Some values of k are (mathematically) possible, but non-sense. Consider, for example, k = 1. In this situation, it is perfectly possible from a mathematical point of view, i.e you simply cluster all observations into a single classification. However, this is meaningless and gives no extra information on your community. Additionally, from the point of view of the rare biosphere, it is important to keep in mind that one phylogenetic unit can only be considered “rare” relatively to the other phylogenetic units within the same community. Thus, in this context, k = 1 is self-contradictory. Despite this, do keep in mind that we are making the assumption that there is such thing as a “rare biosphere”. This naive assumption caries another assumption within itself, which is that phylogenetic units have sufficiently different abundance relative to one another to form distinct clusters. In fact, I don’t think anyone as found an environmental microbial community constituted of phylogenetic units with the exactly (or approximately) same abundance score. If that was the case, then we could not say that a species was neither rare or abundant, because any classification would be self-contradictory.

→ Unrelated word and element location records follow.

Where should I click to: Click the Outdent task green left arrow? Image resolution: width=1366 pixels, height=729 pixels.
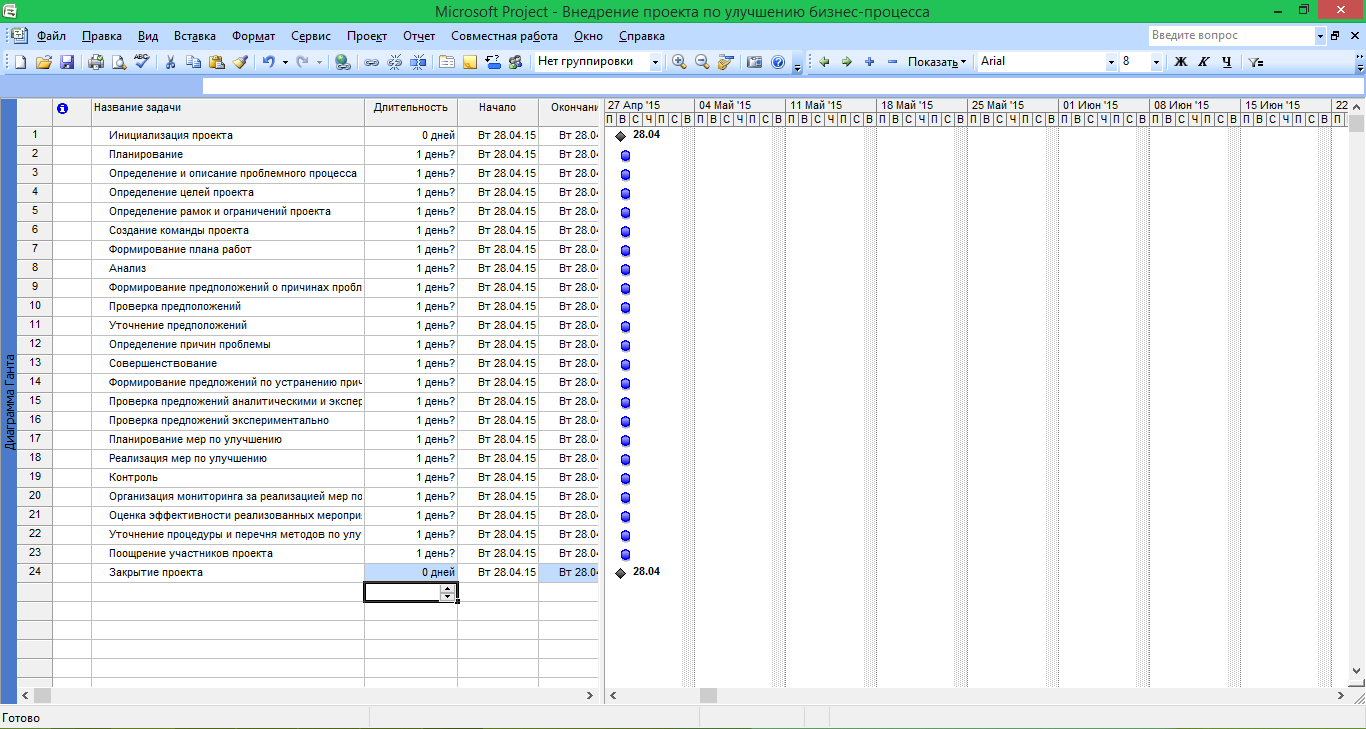coord(824,62)
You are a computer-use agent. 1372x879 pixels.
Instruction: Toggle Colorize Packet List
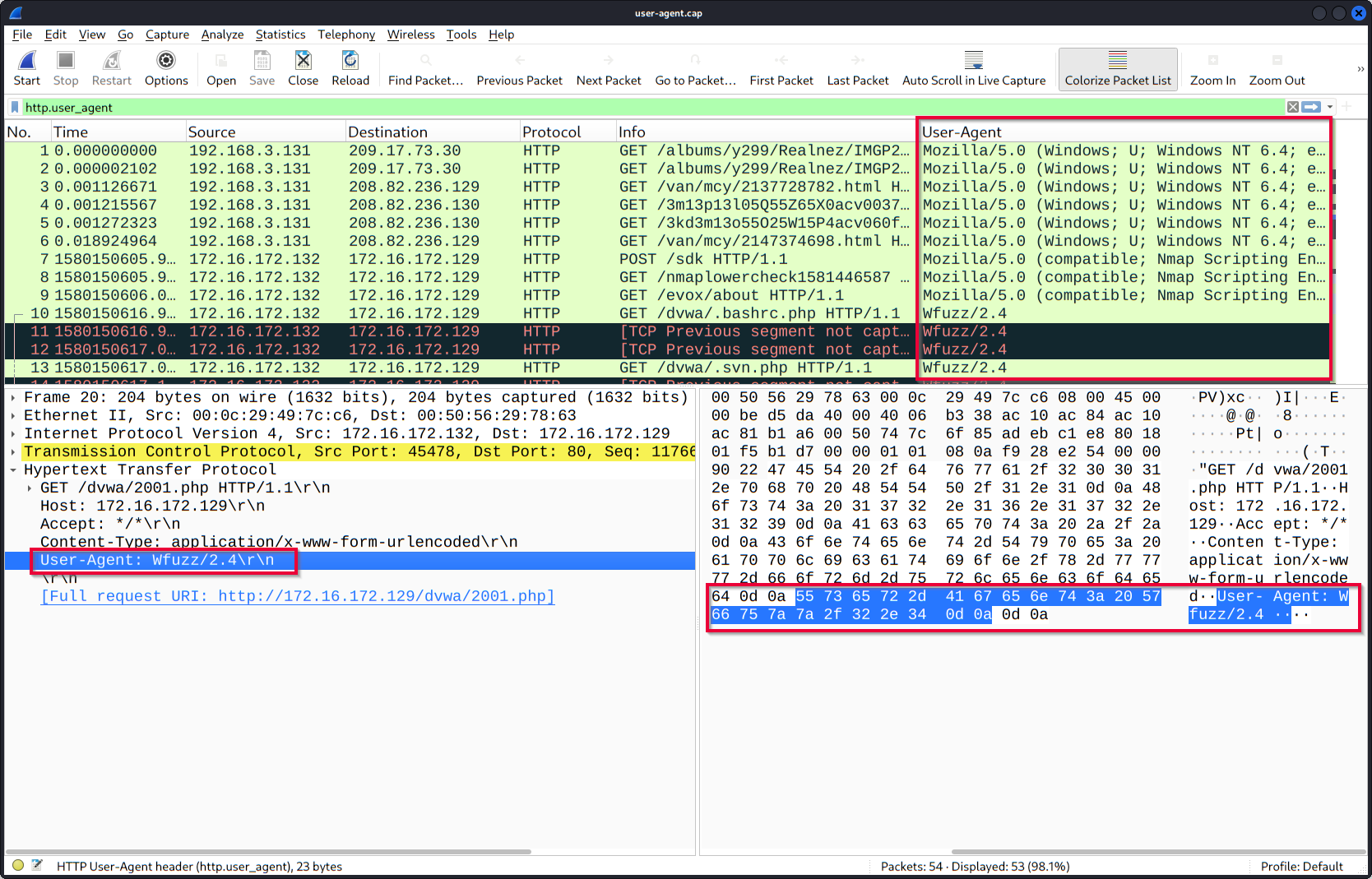(1117, 61)
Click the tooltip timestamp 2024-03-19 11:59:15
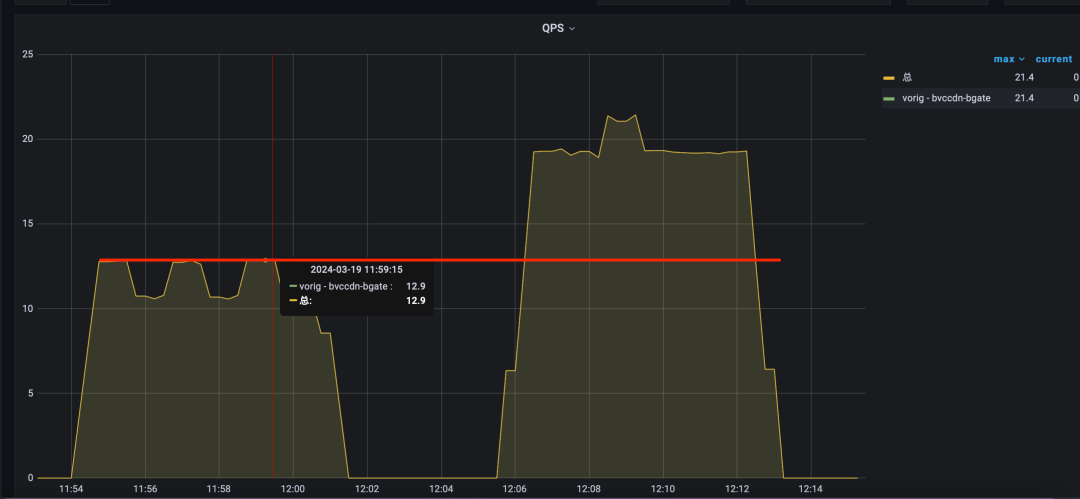1080x499 pixels. pos(356,269)
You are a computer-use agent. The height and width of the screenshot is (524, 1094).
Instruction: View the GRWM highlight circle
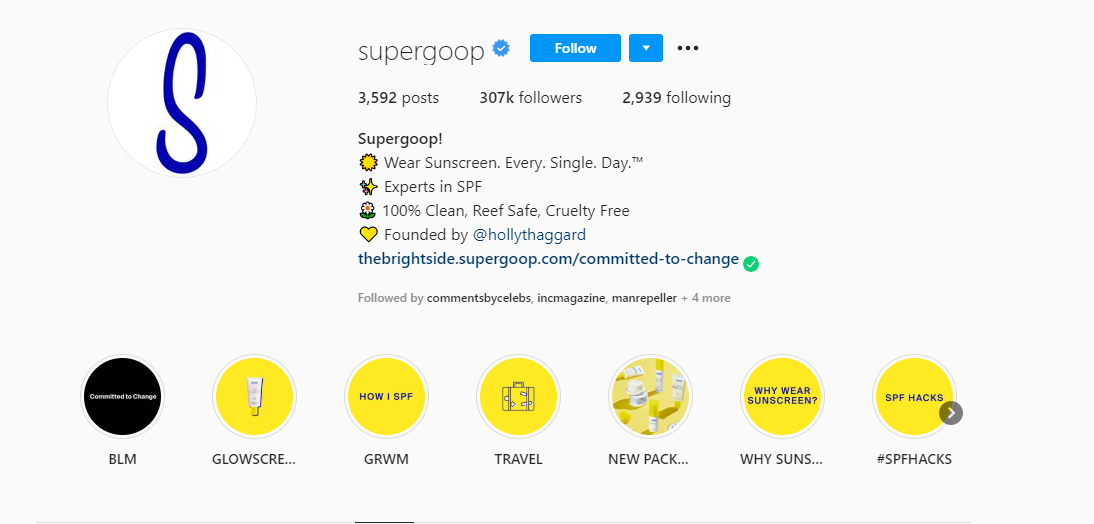tap(385, 397)
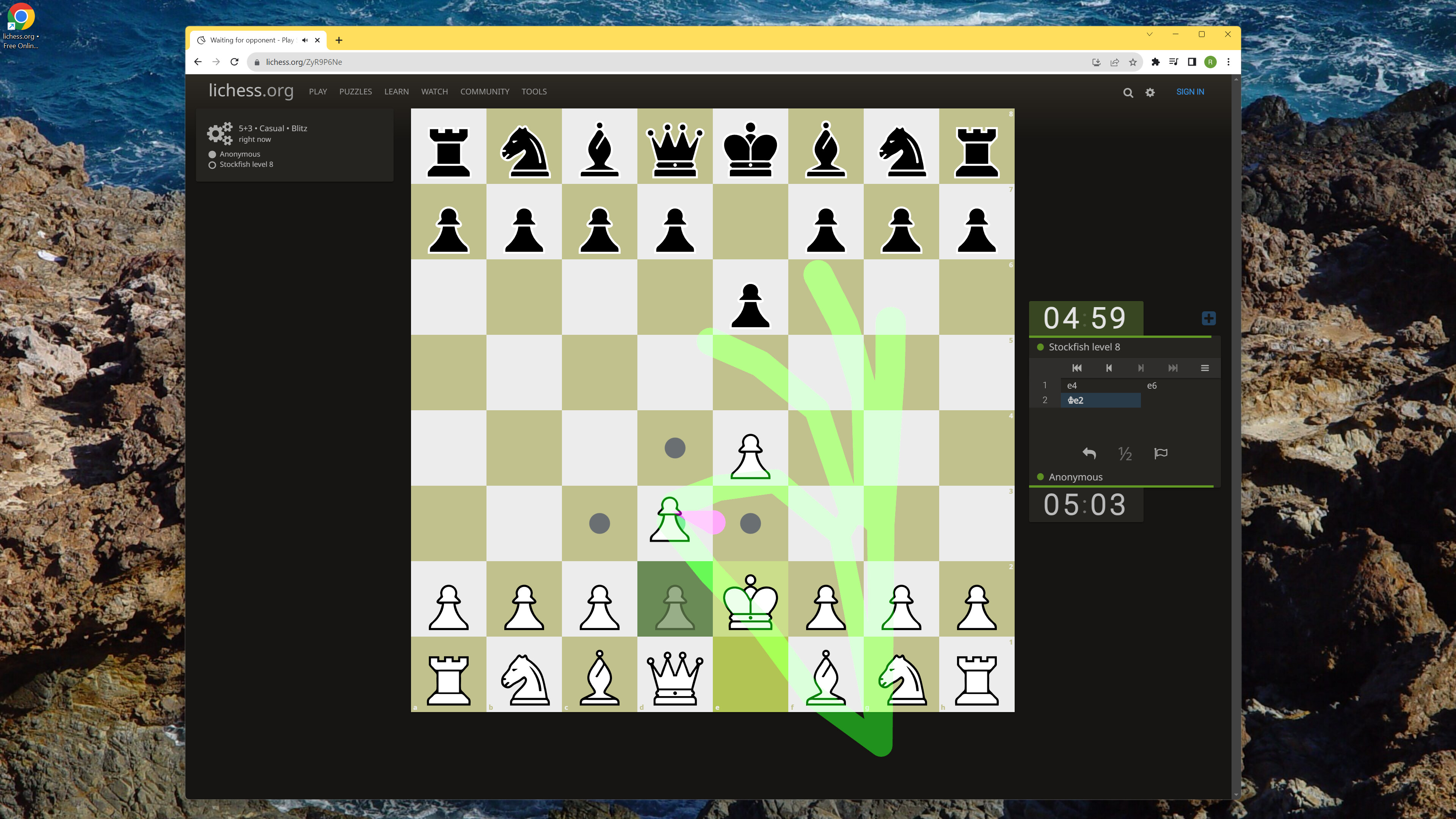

We can do the same thing as before, setting the classification vector to just “rare” and you’ll see how it is possible, but meaningless.
#
rb_k1 <- define_rb(nice_tidy, classification_vector = c("rare"))
#> Joining with `by = join_by(Sample, Level)`
plot_ulrb_clustering(rb_k1,
taxa_col = "OTU",
colors = "green4",
plot_all = TRUE,
log_scaled = TRUE)
#> Warning: Removed 168 rows containing missing values or values outside the scale range
#> (`geom_segment()`).
## What is the maximum value of k and why?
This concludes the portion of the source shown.